* _Problem set_
(a) Copy the passage from the blog post exactly as it appears, starting at "Perhaps this is" and ending at "See you Thursday!".
(b) Answer these questions about the blog post:
(i) What is the name of the class the writer mentions, and which week of it has been reached?
(ii) Which poet and which poem does the writer recall reading?
(iii) What is the title of the book containing the reflection the writer quotes, and who wrote it?
(c) For each statement, say whether it agrees with the blog post:
(i) The class had reached its fifth week.
(ii) The writer first read Andrew Marvell in high school.
(iii) The quoted reflection by Mark Nepo is the one for October 17.

Excerpt Start Marker

We are in the fifth week of our "Christianity in the 21st Century" class and all I can say is, "Where did the time go?" Seems like every time we get together as a group, we gave just begun. I guess we could even ask that question about our lives in general, couldn't we? As I get older, the days seem to run together. I look around at all the children I have taught who are now adults; I see my children getting older and taller and I wonder, "Where has the time gone?"
Time has been the subject of countless books, magazine articles - there's even one magazine called Time - scientific studies; time touches every part of our lives and we almost seem to have no control over it.
I remember in college reading from a poet, Andrew Marvell. His poem, To a Coy Mistress, has a famous line, "time's winged chariot/always at my back". For Marvell, time has a life of its own, and it's chasing after all of us as quickly as it can. Escape from time's grasp is virtually and really impossible. So, how shall we, then, live if our lives are controlled by time's death grip?
The ancient Ammas and Abbas of the desert, as well as their contemporaries who live as monks and nuns, realized that within the present, the past and future are wrapped up. For mystics and the more spiritually-inclined among us, there is an increasing understanding that time can be dealt with in positive ways. Perhaps the most positive, constructive way of dealing with time means living in the moment without past cares or worry of the future. What would life look like if more people lived for today, cared about what happened right now, and let go of the past or the hope of the future?
Perhaps this is not what Phyllis Tickle means with her question, "How, then, shall we live?" I wonder, however, how this mystical understanding of time could shape the question of how we "emerge" as the Church of the 21st Century. What do you think?
See you Thursday!
Tim
Expecting the Unexpected
Tuesday, November 5, 2013
Friday, November 1, 2013
Is preservation living?
It's really a good question: when I try to preserve myself, am I really living? You know, if I reserve all of my time an energy for saving my "self", do I have any time or energy left over to live?
I struggle with "self" preservation all the time. I want Tim to be important; I want Tim to have what Tim wants; I want, I want, I want. In the end, will I find emptiness where a life could have been lived? As I struggled with that a few weeks ago, I read a very good reflection from my book by Mark Nepo, The Book of Awakening. Here's what he said on October 17:
"Early in life, I learned to protect myself, and this meant that I became very good at catching things. In fact, I never went anywhere without my catcher's mitt. No matter what came at me, nothing could surprise me. And while this saved me from unpredictable assaults of my family, and even helped me in my odyssey through cancer, it eventually had a life of its own. Everything - birds, women, friends, truth - was intercepted by the quick reflex of my mitt. Eventually, nothing got through, and the very thing that helped me survive was now keeping me from being touched. The softness and wonder of the world was vanishing from my life. (my emphasis)...We are, each of us, in a repeatable war between defending ourselves from hurts that happened long ago and opening in innocence, again and again, to the unexpected touch of life."
Wow! Those are important words to ponder. They also could help us in our quest to understand one another as we go through the "changes and chances of life". In our class of Emergence Christianity, we have encountered many challenges to our sensibilities, some challenges to our ways of thinking, even a few challenges to personal definitions of "church". If I had to sum up the challenges we have had in the class, it would probably look like Mark Nepo's reflection.

Excerpt End Marker
Information provided Start Marker

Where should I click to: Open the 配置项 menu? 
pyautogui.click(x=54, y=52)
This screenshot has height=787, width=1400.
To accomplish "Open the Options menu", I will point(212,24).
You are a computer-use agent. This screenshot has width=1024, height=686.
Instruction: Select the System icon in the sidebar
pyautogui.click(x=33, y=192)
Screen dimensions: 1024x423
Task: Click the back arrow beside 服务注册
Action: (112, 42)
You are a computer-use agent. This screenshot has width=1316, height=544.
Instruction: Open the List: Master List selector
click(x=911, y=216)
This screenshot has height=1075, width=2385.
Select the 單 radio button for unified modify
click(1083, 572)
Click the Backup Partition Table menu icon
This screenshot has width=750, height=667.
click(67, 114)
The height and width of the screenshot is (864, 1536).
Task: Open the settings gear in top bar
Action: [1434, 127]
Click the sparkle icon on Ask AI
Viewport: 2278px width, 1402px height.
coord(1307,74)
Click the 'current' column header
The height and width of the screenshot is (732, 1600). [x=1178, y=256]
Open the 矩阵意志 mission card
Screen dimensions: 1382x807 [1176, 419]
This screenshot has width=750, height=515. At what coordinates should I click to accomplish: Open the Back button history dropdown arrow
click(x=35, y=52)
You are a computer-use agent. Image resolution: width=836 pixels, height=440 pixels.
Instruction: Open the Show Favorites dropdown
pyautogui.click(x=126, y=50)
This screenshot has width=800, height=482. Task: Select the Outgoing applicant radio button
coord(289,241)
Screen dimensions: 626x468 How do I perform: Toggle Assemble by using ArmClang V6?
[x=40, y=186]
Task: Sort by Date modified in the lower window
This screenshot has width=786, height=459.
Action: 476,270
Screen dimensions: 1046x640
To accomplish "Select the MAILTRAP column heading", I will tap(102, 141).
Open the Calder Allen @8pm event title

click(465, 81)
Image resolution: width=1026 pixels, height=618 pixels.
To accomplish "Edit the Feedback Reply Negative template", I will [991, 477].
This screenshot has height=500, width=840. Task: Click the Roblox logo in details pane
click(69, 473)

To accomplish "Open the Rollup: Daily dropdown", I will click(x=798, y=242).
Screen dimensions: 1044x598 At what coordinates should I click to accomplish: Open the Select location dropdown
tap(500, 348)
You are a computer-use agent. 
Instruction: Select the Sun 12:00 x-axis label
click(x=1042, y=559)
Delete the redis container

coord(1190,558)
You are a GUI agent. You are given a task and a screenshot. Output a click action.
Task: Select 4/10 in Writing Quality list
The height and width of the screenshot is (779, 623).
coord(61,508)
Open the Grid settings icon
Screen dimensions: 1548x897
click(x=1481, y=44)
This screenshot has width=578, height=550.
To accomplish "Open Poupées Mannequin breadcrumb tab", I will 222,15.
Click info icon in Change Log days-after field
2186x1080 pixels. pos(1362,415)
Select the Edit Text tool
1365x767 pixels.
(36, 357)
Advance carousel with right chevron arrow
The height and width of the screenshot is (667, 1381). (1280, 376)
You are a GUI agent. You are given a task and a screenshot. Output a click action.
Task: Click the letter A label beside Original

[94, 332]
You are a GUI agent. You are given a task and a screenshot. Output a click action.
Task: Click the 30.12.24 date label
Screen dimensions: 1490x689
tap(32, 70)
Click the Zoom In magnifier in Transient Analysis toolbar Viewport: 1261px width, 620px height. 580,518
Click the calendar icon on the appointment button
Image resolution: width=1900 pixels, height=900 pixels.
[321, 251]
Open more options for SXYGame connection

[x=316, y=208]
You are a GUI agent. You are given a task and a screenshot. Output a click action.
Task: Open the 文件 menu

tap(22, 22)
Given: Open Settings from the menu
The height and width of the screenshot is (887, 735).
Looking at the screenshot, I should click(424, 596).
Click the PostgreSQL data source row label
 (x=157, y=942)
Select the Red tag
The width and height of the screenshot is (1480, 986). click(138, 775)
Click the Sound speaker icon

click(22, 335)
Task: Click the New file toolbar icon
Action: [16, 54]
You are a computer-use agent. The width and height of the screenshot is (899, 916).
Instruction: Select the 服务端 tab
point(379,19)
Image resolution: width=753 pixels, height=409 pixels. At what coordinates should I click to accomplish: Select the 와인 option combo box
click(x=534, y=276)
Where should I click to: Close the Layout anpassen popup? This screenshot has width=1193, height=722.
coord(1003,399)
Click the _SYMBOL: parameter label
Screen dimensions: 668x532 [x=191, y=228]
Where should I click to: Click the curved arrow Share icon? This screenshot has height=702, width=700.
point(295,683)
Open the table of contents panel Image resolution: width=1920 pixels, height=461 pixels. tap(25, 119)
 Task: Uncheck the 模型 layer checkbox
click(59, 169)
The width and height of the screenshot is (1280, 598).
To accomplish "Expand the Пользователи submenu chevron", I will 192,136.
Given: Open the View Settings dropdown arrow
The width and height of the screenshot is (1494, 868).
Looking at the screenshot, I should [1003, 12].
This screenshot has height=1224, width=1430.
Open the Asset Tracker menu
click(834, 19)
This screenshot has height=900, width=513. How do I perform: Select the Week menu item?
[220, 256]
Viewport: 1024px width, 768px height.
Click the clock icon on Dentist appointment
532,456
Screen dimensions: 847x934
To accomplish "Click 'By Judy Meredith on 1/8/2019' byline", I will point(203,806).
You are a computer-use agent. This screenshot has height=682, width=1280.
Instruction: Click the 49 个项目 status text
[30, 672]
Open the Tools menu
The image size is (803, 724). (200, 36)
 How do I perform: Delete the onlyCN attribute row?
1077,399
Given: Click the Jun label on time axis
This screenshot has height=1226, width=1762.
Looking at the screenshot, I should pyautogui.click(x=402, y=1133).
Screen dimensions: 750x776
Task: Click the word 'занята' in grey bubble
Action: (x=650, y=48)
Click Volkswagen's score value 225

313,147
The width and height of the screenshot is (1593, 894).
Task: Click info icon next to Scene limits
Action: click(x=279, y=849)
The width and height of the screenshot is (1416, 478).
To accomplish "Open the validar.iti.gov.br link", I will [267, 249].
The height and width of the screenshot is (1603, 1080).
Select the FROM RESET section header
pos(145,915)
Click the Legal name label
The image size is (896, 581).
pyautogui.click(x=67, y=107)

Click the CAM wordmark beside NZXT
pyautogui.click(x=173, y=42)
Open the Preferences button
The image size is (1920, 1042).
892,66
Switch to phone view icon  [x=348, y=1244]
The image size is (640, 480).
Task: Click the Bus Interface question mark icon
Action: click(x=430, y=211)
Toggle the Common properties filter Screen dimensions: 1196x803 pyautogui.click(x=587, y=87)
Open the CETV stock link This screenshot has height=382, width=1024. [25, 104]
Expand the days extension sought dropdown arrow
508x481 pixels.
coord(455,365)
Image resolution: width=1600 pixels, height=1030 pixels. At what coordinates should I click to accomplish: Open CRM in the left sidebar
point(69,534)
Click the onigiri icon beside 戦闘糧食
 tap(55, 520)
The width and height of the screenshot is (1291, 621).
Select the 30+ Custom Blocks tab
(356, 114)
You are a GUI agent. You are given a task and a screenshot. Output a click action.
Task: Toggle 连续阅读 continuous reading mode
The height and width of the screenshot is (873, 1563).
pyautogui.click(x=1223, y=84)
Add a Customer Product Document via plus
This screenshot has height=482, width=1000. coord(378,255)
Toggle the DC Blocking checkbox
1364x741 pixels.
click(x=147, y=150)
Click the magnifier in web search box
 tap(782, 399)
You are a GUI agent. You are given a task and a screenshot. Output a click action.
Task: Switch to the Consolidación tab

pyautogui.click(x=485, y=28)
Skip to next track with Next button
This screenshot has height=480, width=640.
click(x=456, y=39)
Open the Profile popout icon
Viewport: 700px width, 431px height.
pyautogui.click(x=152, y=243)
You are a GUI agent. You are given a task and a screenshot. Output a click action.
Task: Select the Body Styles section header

Information provided End Marker

* _Solutions to each task_
(a)
Perhaps this is not what Phyllis Tickle means with her question, "How, then, shall we live?" I wonder, however, how this mystical understanding of time could shape the question of how we "emerge" as the Church of the 21st Century. What do you think?
See you Thursday!

(b)
(i) "Christianity in the 21st Century"; the fifth week.
(ii) Andrew Marvell; To a Coy Mistress.
(iii) The Book of Awakening, by Mark Nepo.

(c)
(i) Yes: "We are in the fifth week of our "Christianity in the 21st Century" class"
(ii) No: "I remember in college reading from a poet, Andrew Marvell."
(iii) Yes: "Here's what he said on October 17:"